According to HIPAA’s HITECH ACT, the Department of Health and Human Services is required to provide periodic audits to ensure that covered entities and business associates are complying with the HIPAA Privacy and Security Rules as well as Breach Notification Standards.
The Department of Health and Human Services is currently conducting a pilot program auditing 150 Covered Entities between November 2011 and December 2012. Now I know that 150 Covered Entities is not a lot considering there are millions of health care providers in the country, but beginning in 2013, all the other Covered Entities will begin to be audited. Believe it or not, 2013 is only 11 months away.
The audit program is going to assess HIPAA compliance efforts by a range of Covered Entities (CE’s). These audits present a new opportunity to examine compliance, identify best practices and discover risks and vulnerabilities that may not have already been brought to light by the Office of Civil Rights (OCR) ongoing complaint investigations.
Who will be audited? Every Covered Entity (if you work in a dental practice that includes you!) and Business Associate is eligible for an audit. The initial round of audits will be designed to provide a broad assessment of complex and diverse health care providers (so this does not only apply to hospitals and physicians, dental practices will be included!!!)

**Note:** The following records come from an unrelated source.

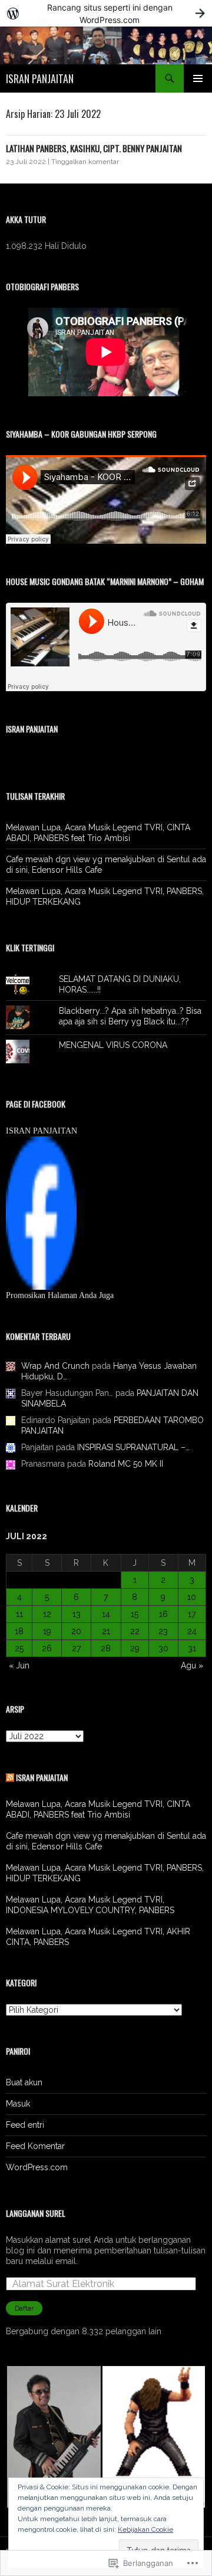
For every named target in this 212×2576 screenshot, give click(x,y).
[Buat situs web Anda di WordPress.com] (106, 13)
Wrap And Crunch (55, 1366)
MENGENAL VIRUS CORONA (113, 1045)
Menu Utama (198, 78)
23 (163, 1631)
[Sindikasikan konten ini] (10, 1777)
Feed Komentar (35, 2146)
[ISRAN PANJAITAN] (41, 1212)
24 (192, 1631)
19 (47, 1631)
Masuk (18, 2103)
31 (192, 1648)
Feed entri (25, 2125)
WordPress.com (37, 2167)
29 (135, 1648)
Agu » (192, 1665)
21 (106, 1631)
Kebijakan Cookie (145, 2529)
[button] (53, 2437)
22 (135, 1631)
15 (134, 1614)
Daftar (24, 2308)
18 (19, 1631)
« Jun (19, 1665)
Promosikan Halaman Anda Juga (60, 1295)
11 (19, 1614)
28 (106, 1648)
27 (76, 1648)
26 (47, 1648)
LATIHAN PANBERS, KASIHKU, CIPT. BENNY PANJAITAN (94, 148)
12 (47, 1614)
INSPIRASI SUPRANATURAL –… (133, 1447)
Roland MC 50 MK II (125, 1463)
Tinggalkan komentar (85, 161)
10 (191, 1597)
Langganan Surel (35, 2213)
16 (163, 1614)
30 (163, 1648)
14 (106, 1614)
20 (76, 1631)
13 (76, 1614)
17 (192, 1614)
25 (19, 1648)
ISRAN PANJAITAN (40, 78)
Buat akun (24, 2082)
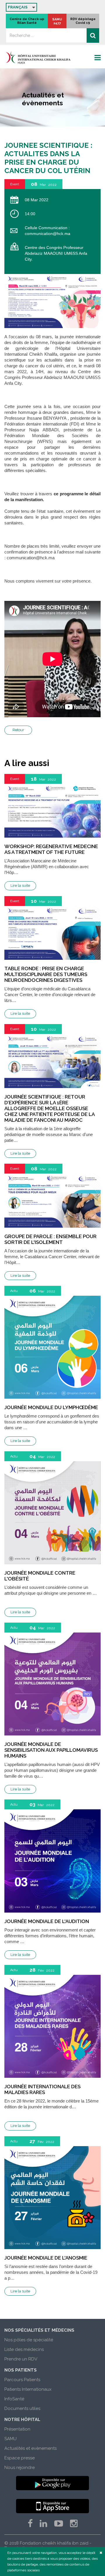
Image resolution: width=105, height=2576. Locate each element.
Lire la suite (20, 885)
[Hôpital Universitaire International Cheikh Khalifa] (52, 57)
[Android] (52, 2483)
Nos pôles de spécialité (28, 2339)
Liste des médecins (24, 2349)
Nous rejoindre (19, 2467)
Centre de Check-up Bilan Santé (27, 21)
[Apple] (52, 2506)
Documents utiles (22, 2408)
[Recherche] (93, 35)
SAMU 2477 (57, 21)
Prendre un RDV (20, 2359)
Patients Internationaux (28, 2389)
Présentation (17, 2429)
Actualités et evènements (30, 2448)
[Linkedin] (43, 2523)
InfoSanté (14, 2398)
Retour (18, 730)
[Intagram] (74, 2523)
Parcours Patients (22, 2379)
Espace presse (19, 2458)
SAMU (10, 2438)
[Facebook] (30, 2523)
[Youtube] (58, 2523)
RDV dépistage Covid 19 (83, 21)
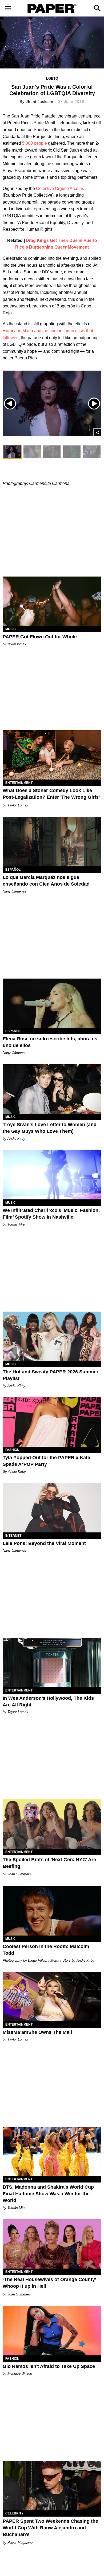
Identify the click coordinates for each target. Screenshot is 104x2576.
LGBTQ (52, 78)
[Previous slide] (10, 403)
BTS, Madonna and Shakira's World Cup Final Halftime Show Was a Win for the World (48, 2193)
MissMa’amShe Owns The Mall (37, 2032)
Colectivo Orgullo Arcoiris (59, 188)
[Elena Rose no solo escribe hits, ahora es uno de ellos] (52, 1003)
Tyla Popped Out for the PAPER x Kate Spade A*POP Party (46, 1461)
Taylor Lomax (17, 805)
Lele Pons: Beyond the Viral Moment (44, 1543)
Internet (13, 1536)
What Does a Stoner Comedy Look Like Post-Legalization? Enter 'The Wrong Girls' (51, 794)
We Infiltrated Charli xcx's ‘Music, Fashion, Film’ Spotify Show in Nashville (51, 1214)
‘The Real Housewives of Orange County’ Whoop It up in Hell (49, 2283)
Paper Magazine (20, 2543)
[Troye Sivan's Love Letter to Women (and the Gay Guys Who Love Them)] (52, 1089)
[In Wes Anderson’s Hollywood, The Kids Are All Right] (52, 1662)
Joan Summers (19, 1874)
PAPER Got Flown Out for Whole (40, 636)
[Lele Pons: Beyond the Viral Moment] (52, 1507)
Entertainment (19, 783)
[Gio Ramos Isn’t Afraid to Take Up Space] (52, 2330)
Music (10, 629)
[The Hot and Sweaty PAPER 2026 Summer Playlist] (52, 1336)
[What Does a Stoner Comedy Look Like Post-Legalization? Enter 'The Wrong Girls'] (52, 755)
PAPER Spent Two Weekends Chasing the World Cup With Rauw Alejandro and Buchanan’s (50, 2527)
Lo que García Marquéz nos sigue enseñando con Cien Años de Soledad (46, 881)
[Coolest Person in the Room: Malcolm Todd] (52, 1911)
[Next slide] (94, 403)
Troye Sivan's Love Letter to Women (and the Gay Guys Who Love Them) (50, 1128)
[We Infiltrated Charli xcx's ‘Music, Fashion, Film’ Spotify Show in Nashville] (52, 1174)
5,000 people (34, 143)
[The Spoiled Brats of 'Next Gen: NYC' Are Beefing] (52, 1824)
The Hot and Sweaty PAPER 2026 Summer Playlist (50, 1375)
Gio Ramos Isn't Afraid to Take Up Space (49, 2366)
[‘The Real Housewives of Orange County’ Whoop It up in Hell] (52, 2244)
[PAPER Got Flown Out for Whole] (52, 601)
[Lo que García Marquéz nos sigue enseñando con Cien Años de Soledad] (52, 841)
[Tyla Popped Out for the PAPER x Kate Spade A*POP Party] (52, 1422)
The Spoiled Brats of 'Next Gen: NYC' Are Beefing (49, 1863)
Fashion (12, 1450)
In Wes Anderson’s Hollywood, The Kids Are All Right (48, 1701)
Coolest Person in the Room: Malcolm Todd (46, 1950)
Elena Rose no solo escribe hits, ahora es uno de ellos (50, 1042)
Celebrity (14, 2513)
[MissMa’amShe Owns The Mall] (52, 1996)
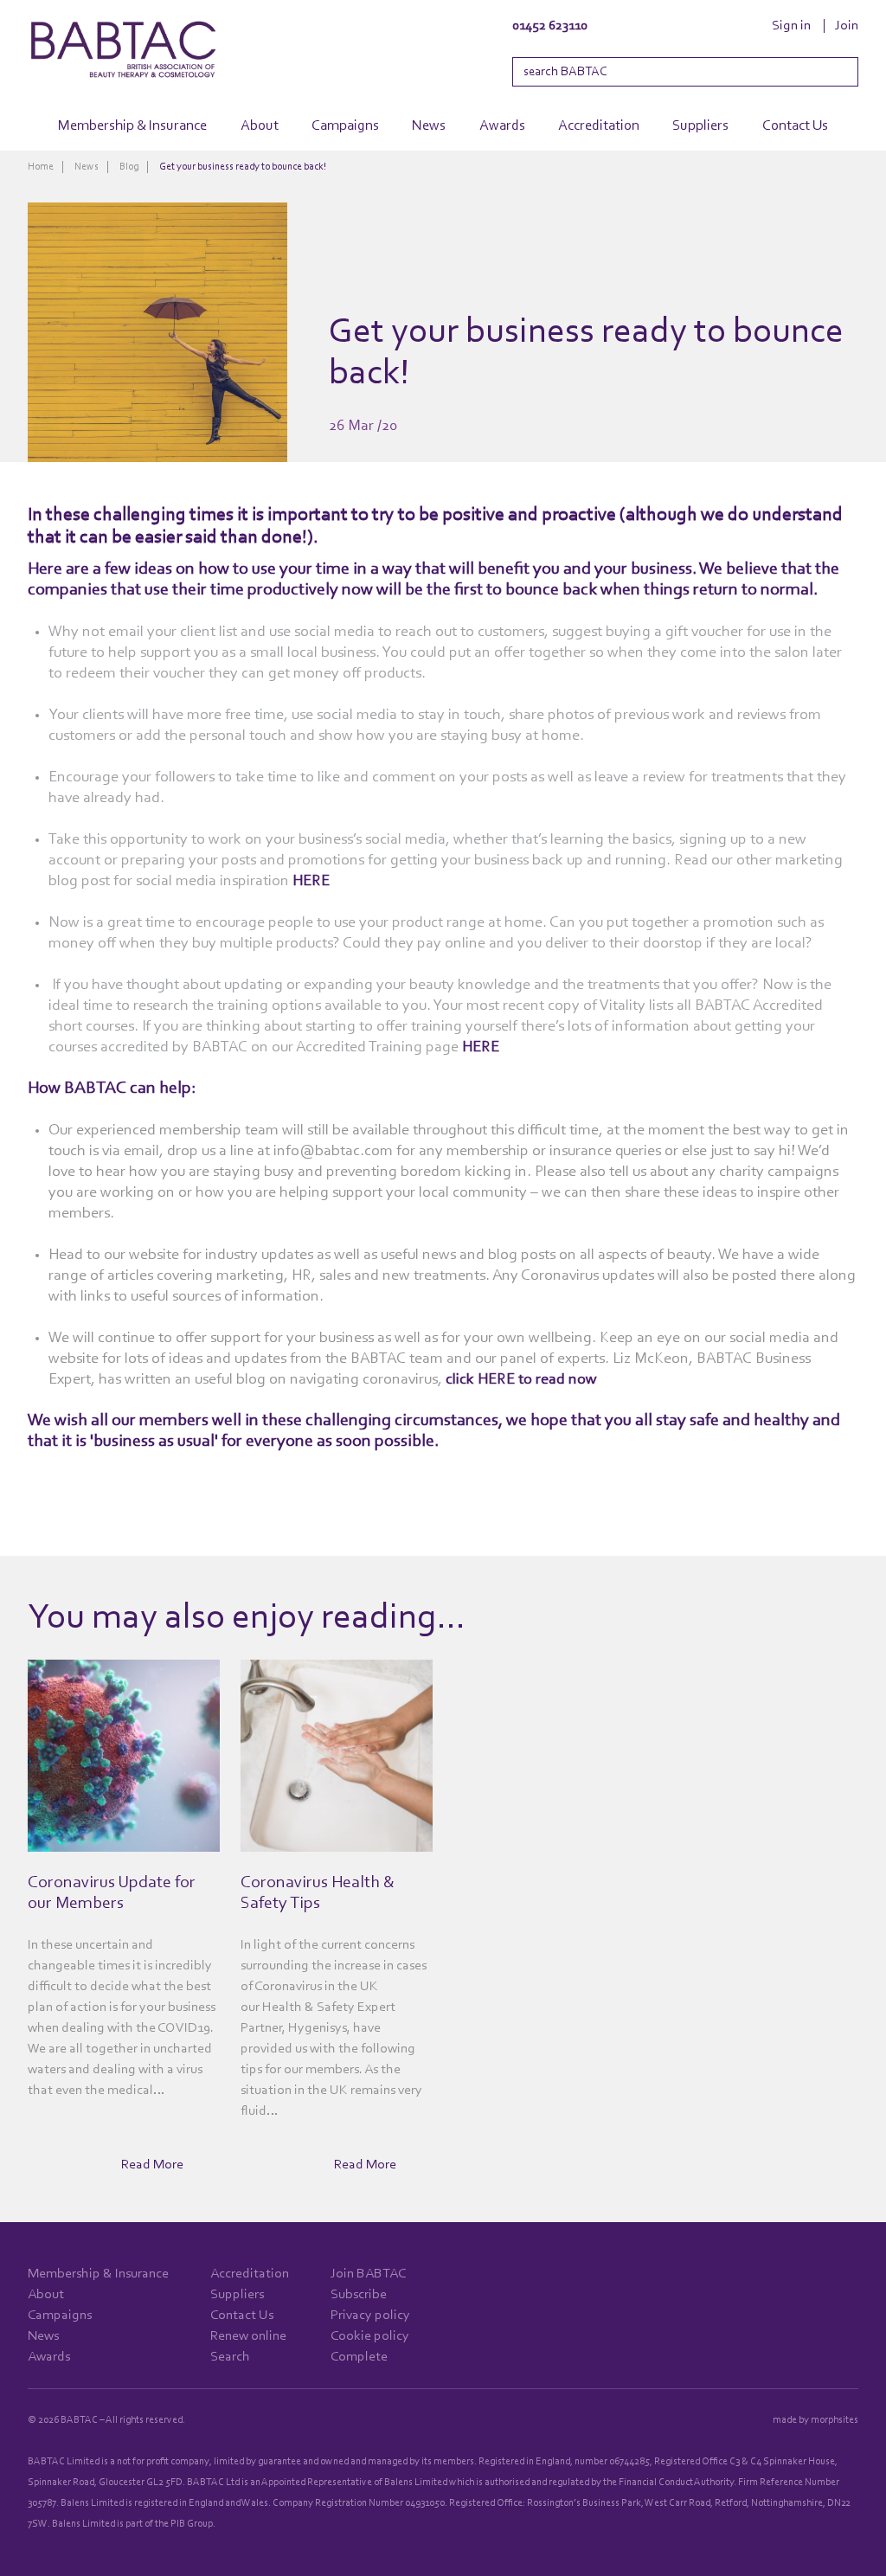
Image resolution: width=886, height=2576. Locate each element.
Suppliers (700, 126)
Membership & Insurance (132, 126)
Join (846, 26)
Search (230, 2357)
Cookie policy (370, 2336)
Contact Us (795, 126)
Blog (128, 167)
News (429, 126)
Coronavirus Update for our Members (112, 1893)
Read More (152, 2165)
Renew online (248, 2336)
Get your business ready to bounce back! (242, 167)
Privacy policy (370, 2315)
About (260, 126)
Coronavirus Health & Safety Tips (318, 1893)
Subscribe (359, 2295)
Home (41, 167)
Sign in (791, 26)
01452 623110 (549, 26)
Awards (502, 126)
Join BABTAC (368, 2274)
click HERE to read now (521, 1379)
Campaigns (345, 126)
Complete (359, 2357)
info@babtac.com (333, 1151)
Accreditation (598, 126)
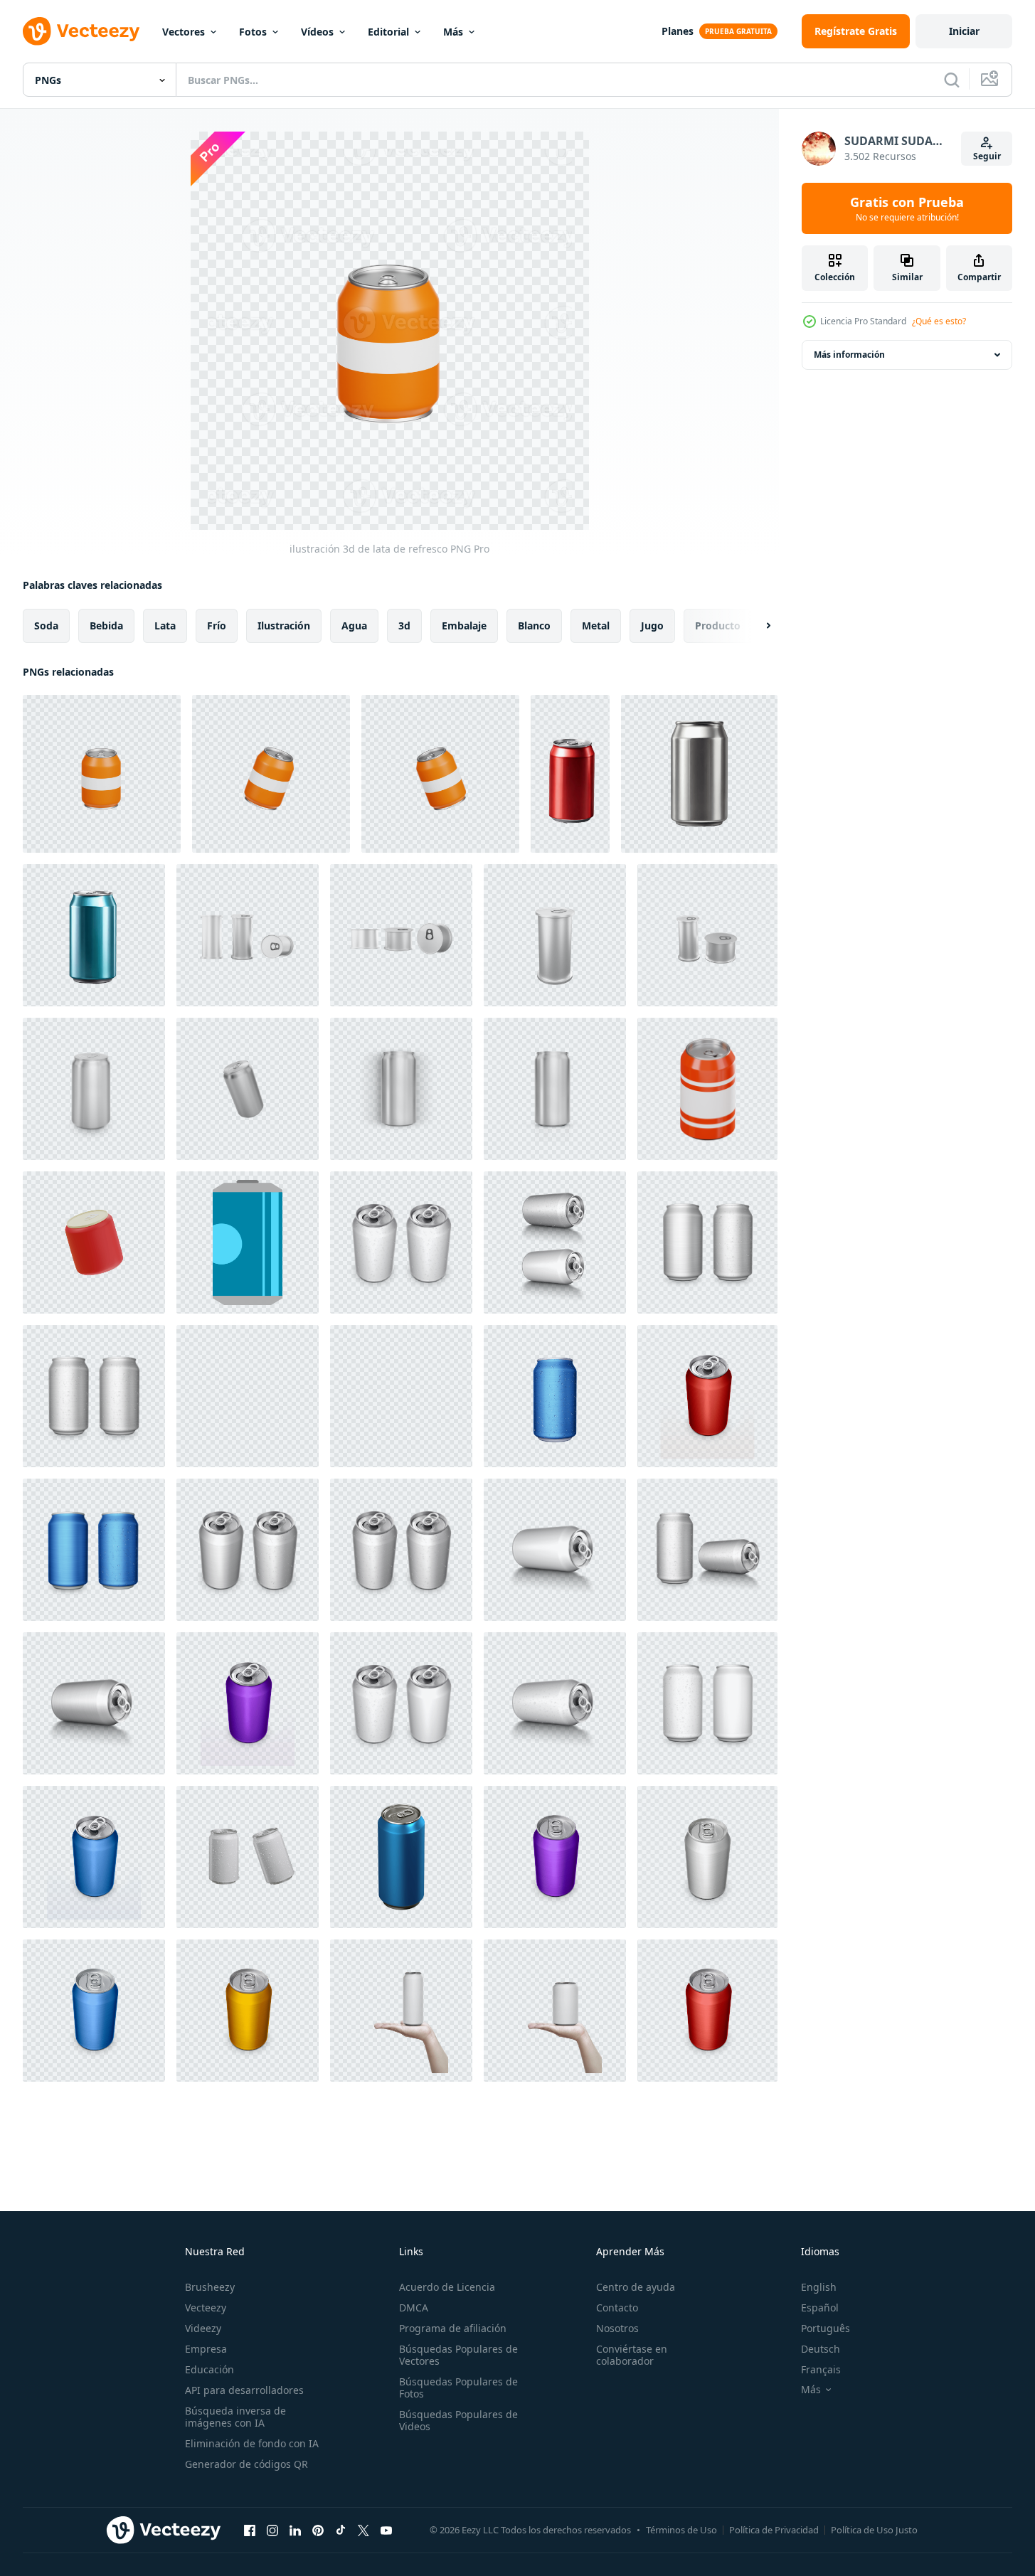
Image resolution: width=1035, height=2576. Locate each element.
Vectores (183, 31)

If you are selected to be audited, the OCR will notify you 30-90 days prior to the onsite visit. Onsite visits may take between 3-10 business days depending on the size of the facility. After the audit you will receive a final audit report within 30 days.
What do they look for during the audit? They will be looking to see if you are in compliance with all of HIPAA’s components. Below are some examples:
- Do you have the current Notice of Privacy Practices available for your patients and is it on your website?
- Have you appointed a Privacy Officer and Security Officer?
- Do you conduct annual HIPAA trainings with the team?
- How are you protecting Protected Health Information (PHI)
- Do you have an inventory of all computer hardware, removable hard drives and copier/scanners that may contain PHI?
- Are your computers password protected? Do you limit employee access to electronic information only to that which is required to carry out assigned duties?
- Are you backing up your data? How are you backing up your data? Who is responsible for taking the backup “tape” home daily?
- Do you validate media destruction or sanitization when destroying PHI?
That is only a small sampling of what will be looked at during an audit. Do you have everything in place already or are you going to be scrambling if you get a letter stating you are going to be audited.
In closing, I would like to leave you with this quote from Linda Harvey (healthcare risk manager and compliance expert), “Just as you develop a comprehensive treatment plan for your patients, consider developing a comprehensive wellness plan for protecting electronic data against cyber risks and security breaches. Doing so protects your biggest asset—your practice.”